Cell Free / Circulating Tumor DNA

MRD for treatment development

Cell-free tumor load measuring helps fill an unmet clinical need for real-time, noninvasive detection of tumor response to targeted therapies prior to radiographic assessment by offering a novel method for analyzing longitudinal changes in circulating tumor DNA (ctDNA) during systemic treatment.

New opportunities for individualized cancer diagnosis and treatment in various types of tumors are made possible by ctDNA analysis. Minimum Disease (MRD) and disease recurrence are closely related, which allows identify particular genetic and molecular alterations as new MRD detection targets using ctDNA. MRD is a promising prognostic marker to identify people who may benefit from treatment and are at higher risk of recurrence.

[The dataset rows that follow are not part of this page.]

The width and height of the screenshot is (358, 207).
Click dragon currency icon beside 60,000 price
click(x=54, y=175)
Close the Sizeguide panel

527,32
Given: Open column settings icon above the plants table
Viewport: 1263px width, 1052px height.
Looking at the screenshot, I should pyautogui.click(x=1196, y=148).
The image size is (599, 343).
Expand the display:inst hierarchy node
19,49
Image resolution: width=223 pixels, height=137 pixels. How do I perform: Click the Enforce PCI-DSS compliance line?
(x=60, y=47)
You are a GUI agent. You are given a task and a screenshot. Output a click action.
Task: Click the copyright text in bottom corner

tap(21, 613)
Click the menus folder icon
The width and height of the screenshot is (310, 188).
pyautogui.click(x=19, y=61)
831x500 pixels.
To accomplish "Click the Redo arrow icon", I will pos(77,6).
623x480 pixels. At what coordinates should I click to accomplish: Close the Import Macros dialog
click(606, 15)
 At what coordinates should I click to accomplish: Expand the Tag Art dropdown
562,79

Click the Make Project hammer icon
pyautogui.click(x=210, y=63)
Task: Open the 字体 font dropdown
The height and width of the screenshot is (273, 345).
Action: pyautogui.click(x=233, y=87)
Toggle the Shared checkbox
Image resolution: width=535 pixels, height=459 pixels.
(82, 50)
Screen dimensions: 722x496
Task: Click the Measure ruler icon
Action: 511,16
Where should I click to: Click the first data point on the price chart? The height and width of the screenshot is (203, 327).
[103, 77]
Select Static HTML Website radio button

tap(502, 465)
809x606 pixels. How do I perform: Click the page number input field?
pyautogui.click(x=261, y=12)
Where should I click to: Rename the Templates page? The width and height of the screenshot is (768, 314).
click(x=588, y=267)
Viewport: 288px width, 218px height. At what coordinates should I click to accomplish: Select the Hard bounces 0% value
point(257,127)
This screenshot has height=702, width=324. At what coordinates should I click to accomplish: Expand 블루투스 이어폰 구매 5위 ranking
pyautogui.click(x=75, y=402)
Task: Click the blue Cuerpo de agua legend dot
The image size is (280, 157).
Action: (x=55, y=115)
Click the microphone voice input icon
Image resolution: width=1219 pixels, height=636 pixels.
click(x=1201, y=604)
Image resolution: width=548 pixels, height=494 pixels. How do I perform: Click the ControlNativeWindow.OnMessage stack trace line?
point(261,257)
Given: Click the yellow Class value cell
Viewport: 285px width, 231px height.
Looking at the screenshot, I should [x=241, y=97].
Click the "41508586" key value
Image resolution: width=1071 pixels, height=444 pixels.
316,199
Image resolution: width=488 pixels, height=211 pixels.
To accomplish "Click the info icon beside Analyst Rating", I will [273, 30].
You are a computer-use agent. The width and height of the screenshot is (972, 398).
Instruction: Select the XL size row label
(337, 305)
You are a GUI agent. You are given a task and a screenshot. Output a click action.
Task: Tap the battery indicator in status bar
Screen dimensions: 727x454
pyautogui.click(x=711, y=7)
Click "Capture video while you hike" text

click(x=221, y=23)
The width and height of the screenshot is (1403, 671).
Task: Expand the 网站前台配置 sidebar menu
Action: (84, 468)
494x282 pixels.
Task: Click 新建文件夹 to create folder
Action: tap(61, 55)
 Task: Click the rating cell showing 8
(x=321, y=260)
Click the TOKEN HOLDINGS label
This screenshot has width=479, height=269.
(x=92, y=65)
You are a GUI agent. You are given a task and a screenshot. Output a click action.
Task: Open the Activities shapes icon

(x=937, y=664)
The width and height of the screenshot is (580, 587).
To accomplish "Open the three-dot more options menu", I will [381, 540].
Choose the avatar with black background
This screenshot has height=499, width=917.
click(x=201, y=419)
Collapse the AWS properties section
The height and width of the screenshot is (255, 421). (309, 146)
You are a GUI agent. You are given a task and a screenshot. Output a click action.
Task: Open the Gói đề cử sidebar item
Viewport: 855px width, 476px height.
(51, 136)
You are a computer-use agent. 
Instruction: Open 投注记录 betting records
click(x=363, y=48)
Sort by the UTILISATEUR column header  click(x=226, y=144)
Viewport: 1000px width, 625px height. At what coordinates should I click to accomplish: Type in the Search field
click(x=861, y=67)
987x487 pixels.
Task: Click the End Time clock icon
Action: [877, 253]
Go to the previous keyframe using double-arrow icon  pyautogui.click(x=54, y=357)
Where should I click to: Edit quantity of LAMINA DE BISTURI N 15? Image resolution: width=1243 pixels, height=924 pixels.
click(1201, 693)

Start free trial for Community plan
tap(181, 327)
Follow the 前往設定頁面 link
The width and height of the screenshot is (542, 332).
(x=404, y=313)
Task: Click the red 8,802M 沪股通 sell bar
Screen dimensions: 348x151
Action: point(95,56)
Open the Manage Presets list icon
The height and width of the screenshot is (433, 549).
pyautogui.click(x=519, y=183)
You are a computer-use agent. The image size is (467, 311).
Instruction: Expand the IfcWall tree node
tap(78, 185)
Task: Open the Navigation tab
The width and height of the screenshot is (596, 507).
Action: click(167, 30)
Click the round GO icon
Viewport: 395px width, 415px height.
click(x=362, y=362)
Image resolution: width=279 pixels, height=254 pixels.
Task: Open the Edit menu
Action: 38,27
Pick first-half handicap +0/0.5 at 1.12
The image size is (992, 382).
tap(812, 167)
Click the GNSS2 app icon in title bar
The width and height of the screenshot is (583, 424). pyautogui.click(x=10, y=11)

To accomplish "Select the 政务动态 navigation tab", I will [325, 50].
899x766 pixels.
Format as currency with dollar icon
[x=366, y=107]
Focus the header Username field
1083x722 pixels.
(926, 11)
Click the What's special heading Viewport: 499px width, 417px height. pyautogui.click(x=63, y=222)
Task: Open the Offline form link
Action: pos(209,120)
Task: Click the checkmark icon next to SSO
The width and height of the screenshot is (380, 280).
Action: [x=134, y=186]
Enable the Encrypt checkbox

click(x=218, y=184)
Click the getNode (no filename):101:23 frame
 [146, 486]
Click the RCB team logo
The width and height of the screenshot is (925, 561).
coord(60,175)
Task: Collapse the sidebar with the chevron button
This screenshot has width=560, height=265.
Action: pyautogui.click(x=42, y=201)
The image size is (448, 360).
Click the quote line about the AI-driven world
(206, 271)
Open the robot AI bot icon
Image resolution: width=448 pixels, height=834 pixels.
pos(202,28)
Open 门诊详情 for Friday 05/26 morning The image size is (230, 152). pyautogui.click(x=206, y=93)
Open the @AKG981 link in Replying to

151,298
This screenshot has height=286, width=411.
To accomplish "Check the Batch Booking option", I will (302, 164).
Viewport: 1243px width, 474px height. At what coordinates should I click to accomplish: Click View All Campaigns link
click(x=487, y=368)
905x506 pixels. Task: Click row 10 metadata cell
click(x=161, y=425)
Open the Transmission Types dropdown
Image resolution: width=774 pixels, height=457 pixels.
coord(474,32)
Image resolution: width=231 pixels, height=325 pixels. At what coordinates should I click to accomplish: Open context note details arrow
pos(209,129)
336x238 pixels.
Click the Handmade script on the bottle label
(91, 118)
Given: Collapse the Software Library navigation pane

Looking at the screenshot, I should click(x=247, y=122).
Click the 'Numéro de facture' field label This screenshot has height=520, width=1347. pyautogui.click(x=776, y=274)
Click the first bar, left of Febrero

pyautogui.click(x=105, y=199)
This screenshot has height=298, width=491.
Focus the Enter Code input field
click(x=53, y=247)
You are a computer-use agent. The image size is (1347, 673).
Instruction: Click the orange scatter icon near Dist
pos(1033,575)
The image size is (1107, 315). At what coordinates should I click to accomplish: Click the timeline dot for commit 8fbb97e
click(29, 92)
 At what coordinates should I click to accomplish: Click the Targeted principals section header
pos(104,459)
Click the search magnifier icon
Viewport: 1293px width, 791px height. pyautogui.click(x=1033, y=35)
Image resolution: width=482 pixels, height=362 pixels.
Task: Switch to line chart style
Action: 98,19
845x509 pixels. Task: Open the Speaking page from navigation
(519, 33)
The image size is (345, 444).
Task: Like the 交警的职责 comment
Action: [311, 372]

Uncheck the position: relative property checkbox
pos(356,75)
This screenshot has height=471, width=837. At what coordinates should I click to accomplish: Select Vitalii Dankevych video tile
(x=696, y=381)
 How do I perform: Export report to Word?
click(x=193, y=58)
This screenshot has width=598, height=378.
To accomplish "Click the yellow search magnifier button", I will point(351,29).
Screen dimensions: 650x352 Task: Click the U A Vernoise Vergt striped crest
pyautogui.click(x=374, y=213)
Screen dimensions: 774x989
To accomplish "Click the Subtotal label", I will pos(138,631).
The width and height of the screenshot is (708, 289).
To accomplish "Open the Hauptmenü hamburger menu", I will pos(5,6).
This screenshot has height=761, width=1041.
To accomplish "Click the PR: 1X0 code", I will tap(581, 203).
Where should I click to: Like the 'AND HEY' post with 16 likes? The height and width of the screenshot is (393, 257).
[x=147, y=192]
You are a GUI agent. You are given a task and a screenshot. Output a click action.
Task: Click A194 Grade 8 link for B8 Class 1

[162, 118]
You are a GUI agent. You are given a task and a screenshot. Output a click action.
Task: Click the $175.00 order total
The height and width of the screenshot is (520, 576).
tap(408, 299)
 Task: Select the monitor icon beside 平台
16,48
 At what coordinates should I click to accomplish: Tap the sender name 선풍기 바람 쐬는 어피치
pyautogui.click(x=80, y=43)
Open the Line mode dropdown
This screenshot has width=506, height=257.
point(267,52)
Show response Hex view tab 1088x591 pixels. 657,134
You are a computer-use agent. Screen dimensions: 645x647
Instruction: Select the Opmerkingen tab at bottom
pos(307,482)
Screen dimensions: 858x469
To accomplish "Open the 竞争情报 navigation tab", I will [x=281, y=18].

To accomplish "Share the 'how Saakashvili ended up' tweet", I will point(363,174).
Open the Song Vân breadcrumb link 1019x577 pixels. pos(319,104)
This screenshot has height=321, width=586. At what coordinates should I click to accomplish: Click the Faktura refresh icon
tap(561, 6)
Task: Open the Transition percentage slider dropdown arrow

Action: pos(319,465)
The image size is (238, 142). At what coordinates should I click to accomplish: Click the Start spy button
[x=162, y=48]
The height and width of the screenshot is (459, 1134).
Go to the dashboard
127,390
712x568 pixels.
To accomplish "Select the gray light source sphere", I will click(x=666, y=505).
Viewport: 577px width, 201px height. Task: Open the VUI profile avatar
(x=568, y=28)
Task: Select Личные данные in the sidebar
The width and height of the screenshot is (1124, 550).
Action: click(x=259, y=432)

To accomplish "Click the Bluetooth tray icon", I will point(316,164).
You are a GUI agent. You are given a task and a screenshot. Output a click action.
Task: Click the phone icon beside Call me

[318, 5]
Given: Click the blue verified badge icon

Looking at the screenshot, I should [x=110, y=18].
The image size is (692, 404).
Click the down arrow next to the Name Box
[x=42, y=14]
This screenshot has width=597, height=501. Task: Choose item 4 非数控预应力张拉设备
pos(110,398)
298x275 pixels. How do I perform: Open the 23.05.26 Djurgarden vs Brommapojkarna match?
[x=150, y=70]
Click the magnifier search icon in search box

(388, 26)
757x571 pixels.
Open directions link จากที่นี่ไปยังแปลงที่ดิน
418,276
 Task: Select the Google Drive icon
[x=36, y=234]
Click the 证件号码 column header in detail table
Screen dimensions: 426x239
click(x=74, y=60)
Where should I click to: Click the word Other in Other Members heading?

Sampling a patient's plasma in a treatment setting can enable the detection of ctDNA and the potential selection of a patient population harboring genetic or epigenetic alterations that might be susceptible to being targeted by a particular drug under investigation.

FDA suggests using MRD

The US Food and Drug Administration (FDA) in May 2022 finalized guidance to help sponsors planning to use minimal residual disease (MRD) as a biomarker in clinical trials for treating specific hematologic malignancies.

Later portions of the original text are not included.